▸ **Work to complete**: Begin at the line holding "Task: Open the Actions dropdown" and set down exactly each line through the last one below, omitting pictures. Include nothing else.

Stored records:
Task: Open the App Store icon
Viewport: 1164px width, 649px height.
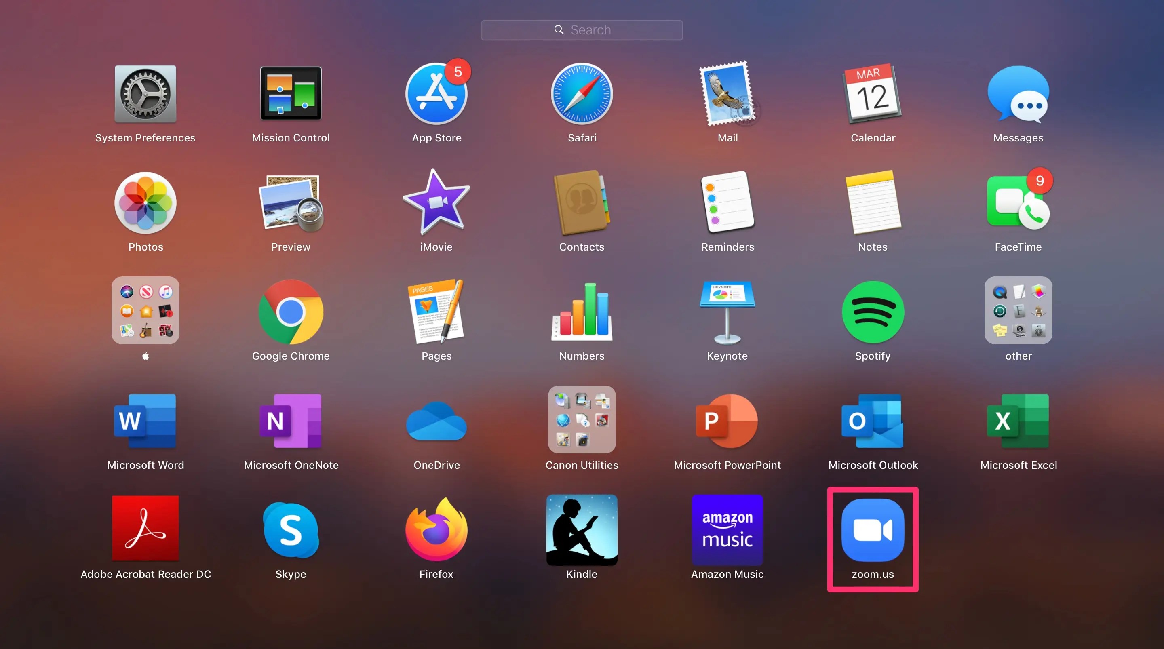Action: [x=436, y=94]
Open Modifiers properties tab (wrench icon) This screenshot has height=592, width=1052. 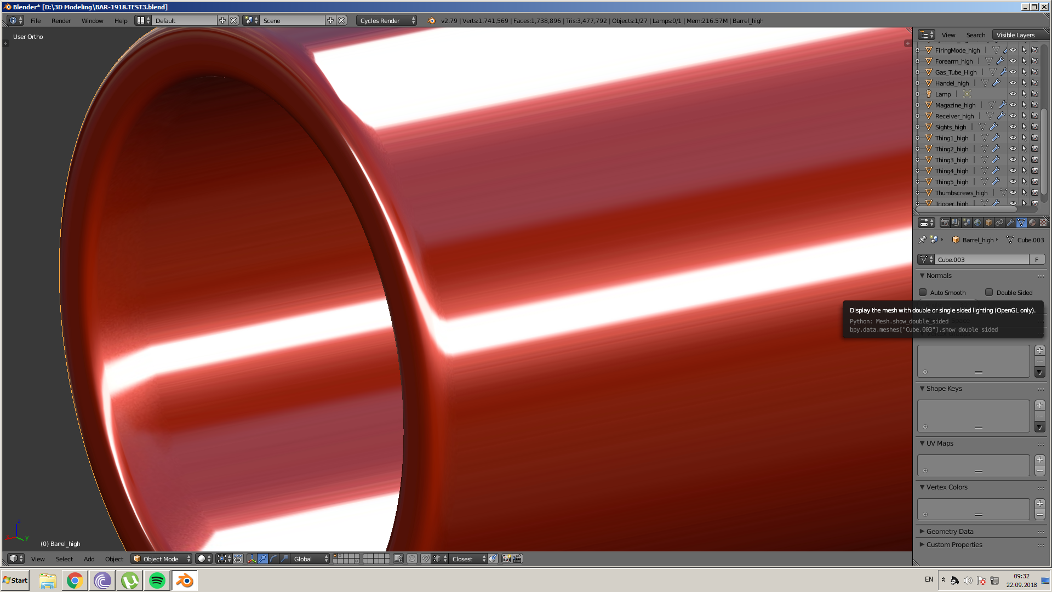click(x=1010, y=223)
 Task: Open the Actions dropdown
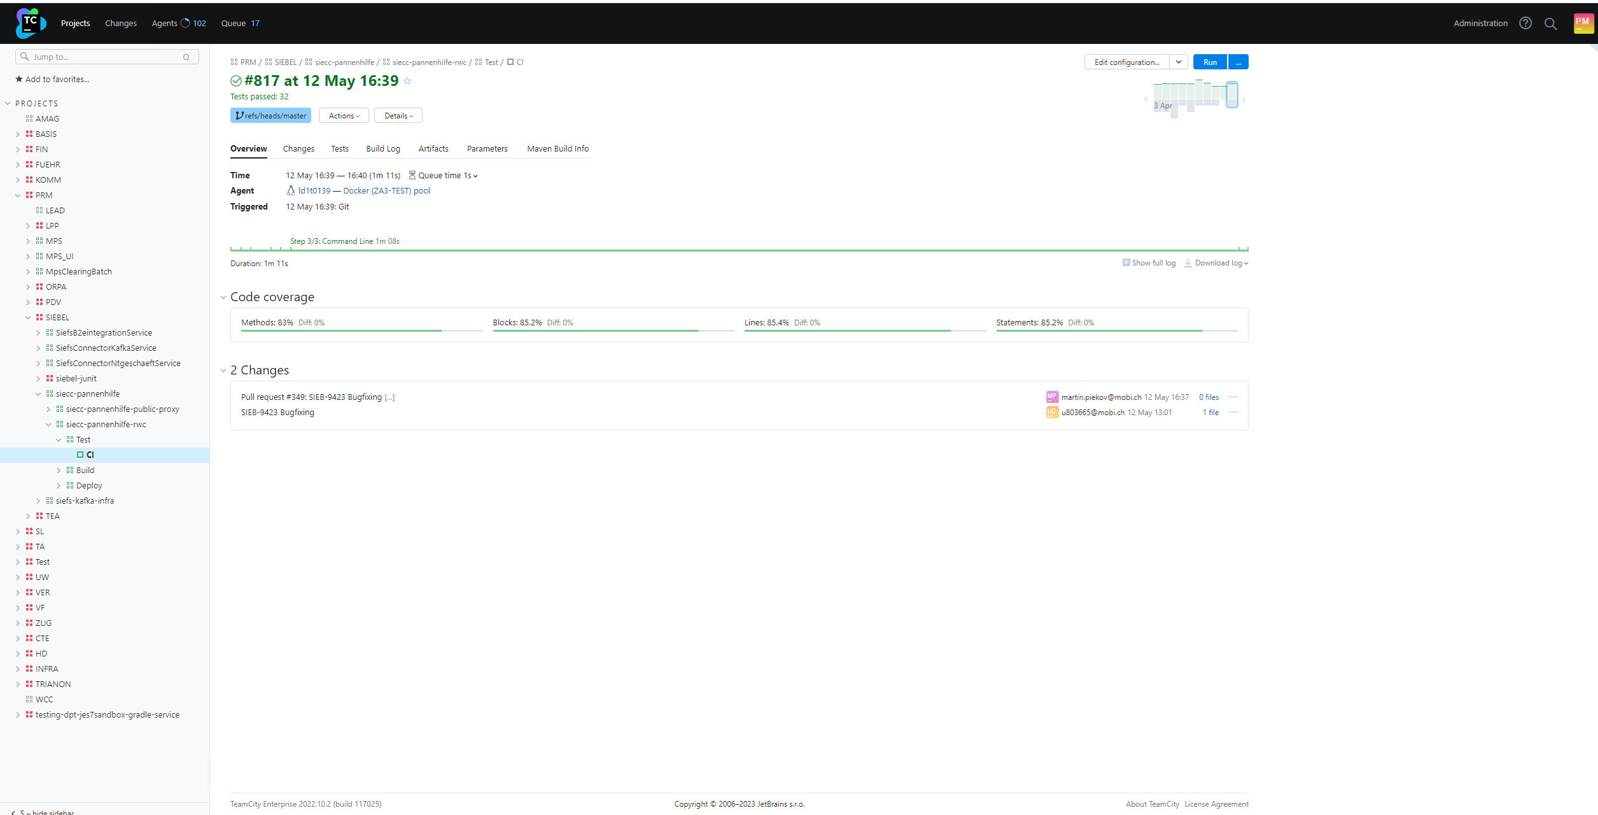[x=344, y=116]
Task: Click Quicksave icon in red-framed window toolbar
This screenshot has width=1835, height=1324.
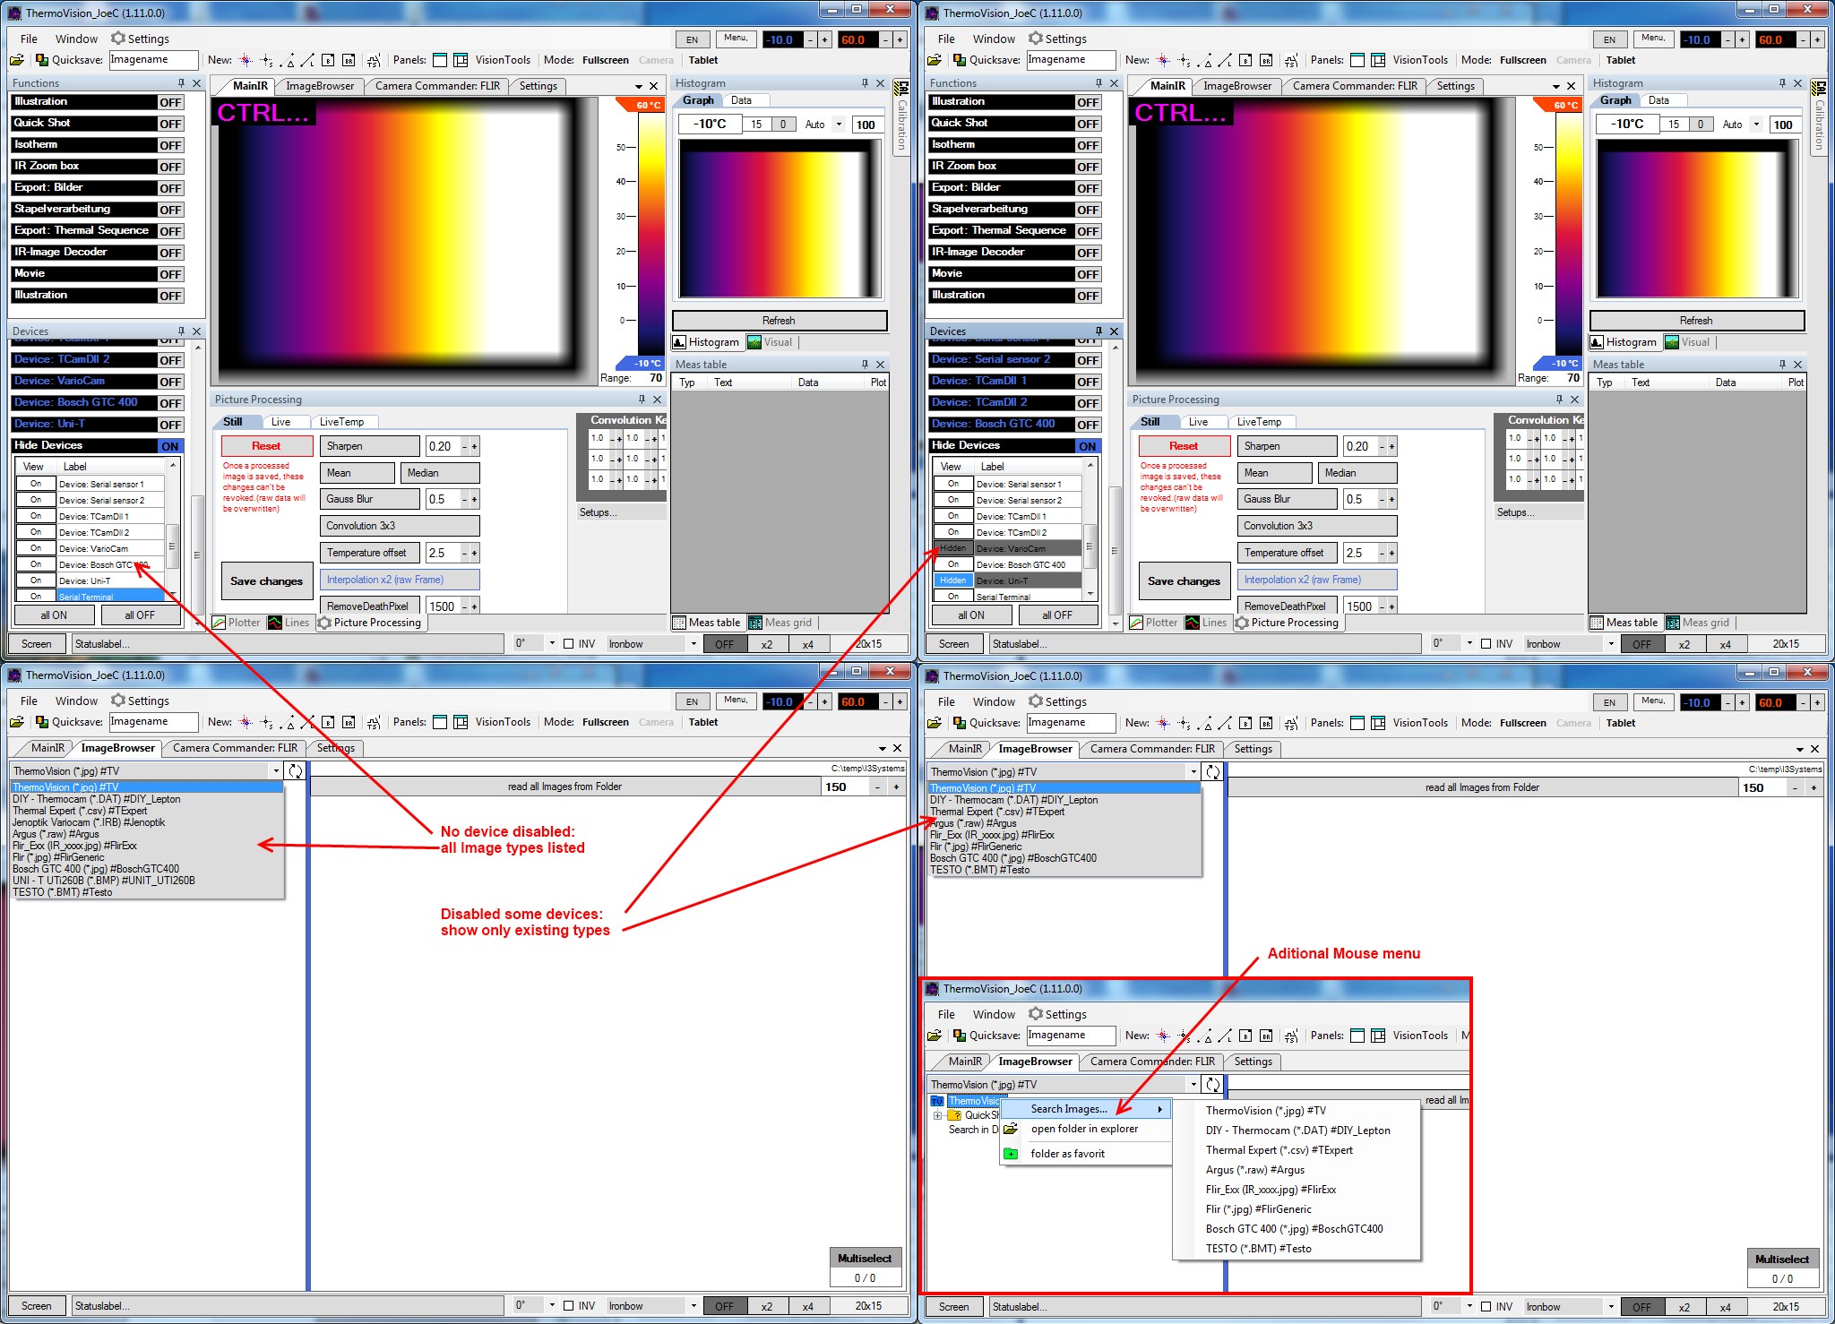Action: [960, 1036]
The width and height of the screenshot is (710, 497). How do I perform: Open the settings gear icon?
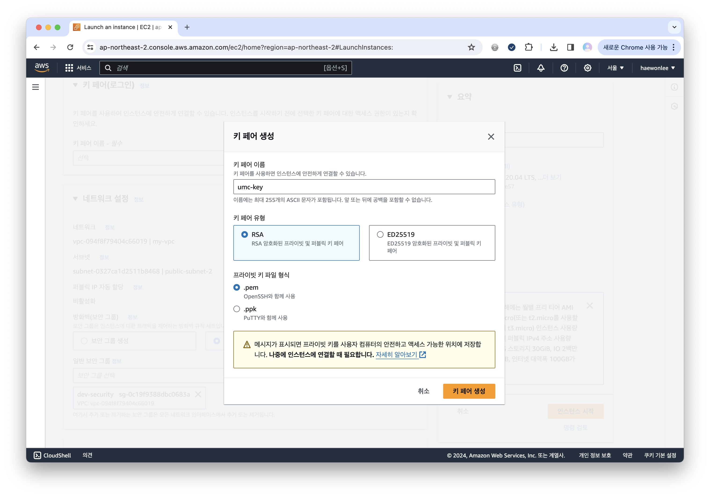587,68
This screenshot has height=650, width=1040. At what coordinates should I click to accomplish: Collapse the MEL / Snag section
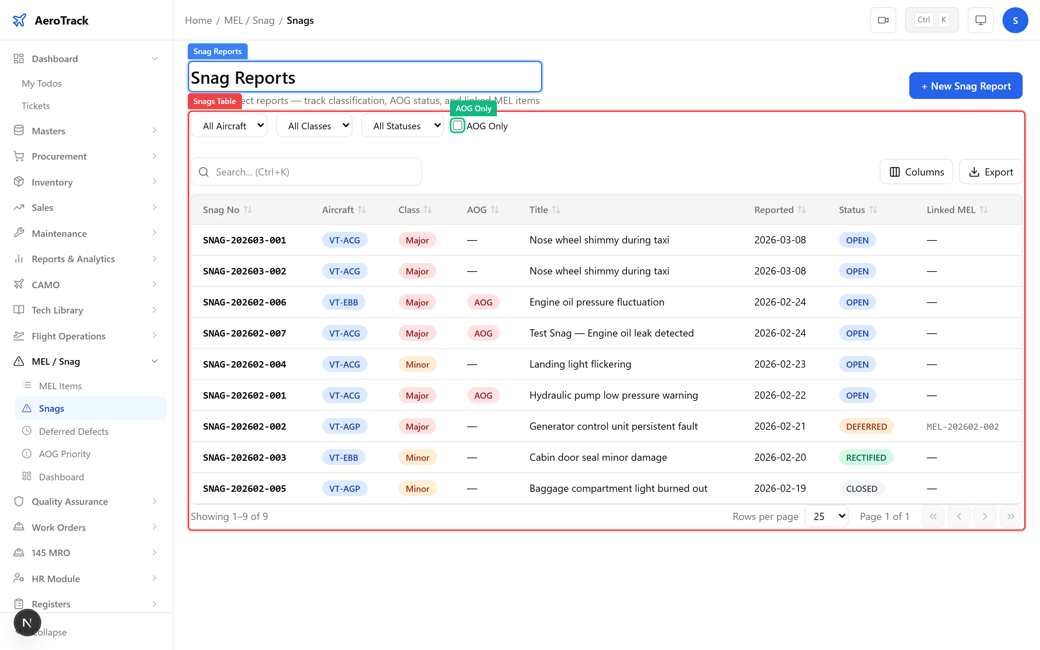[155, 361]

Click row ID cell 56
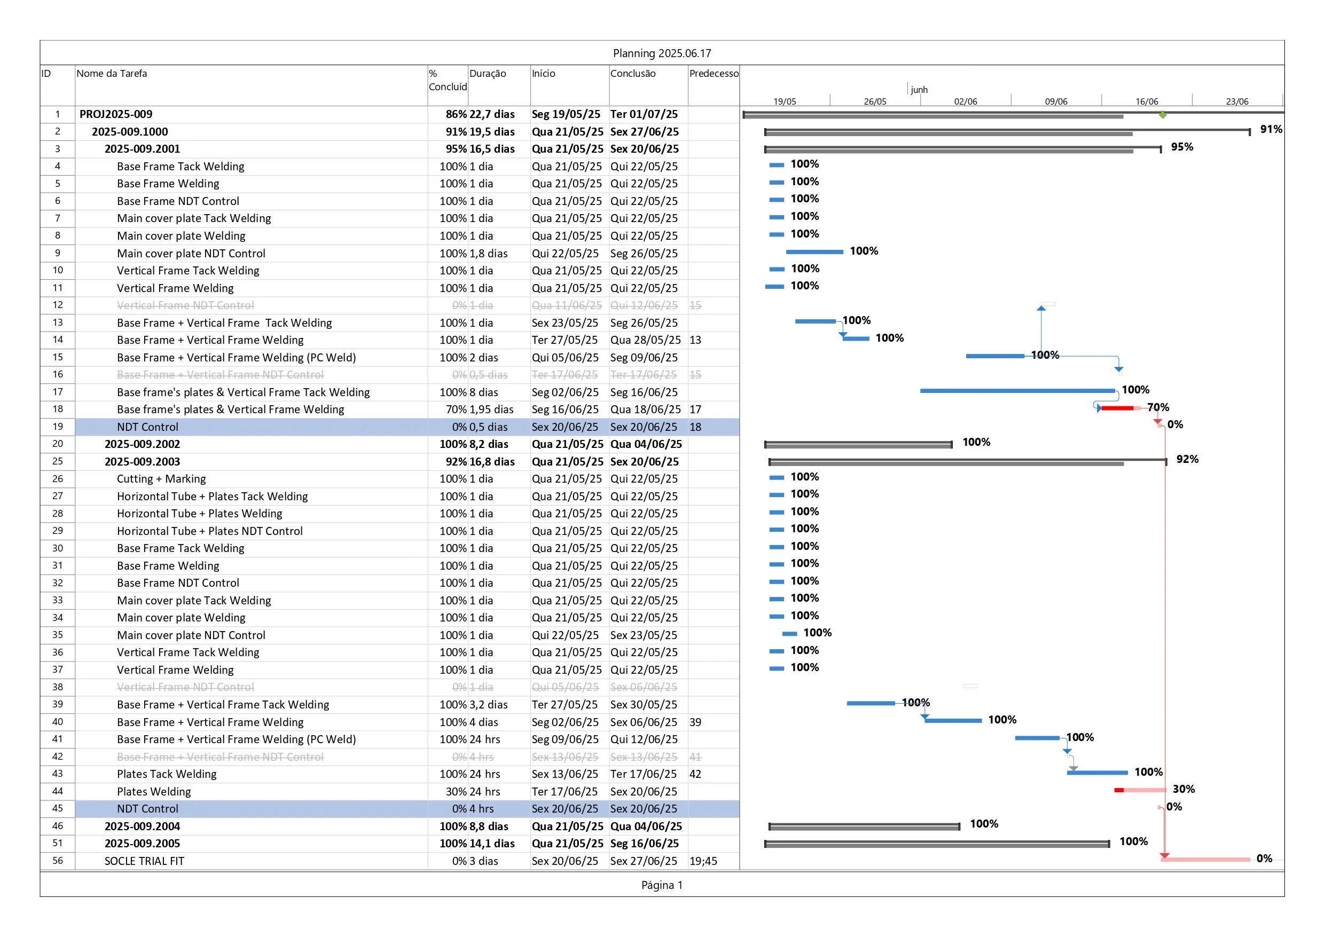coord(57,860)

▸ **Response to this exercise**:
 Task: Open the Actions dropdown
[x=344, y=116]
Task: Click Quicksave icon in red-framed window toolbar
This screenshot has width=1835, height=1324.
Action: [960, 1036]
The width and height of the screenshot is (710, 497). How do I perform: Open the settings gear icon?
587,68
This screenshot has height=650, width=1040. At what coordinates should I click to accomplish: Collapse the MEL / Snag section
[155, 361]

Click row ID cell 56
coord(57,860)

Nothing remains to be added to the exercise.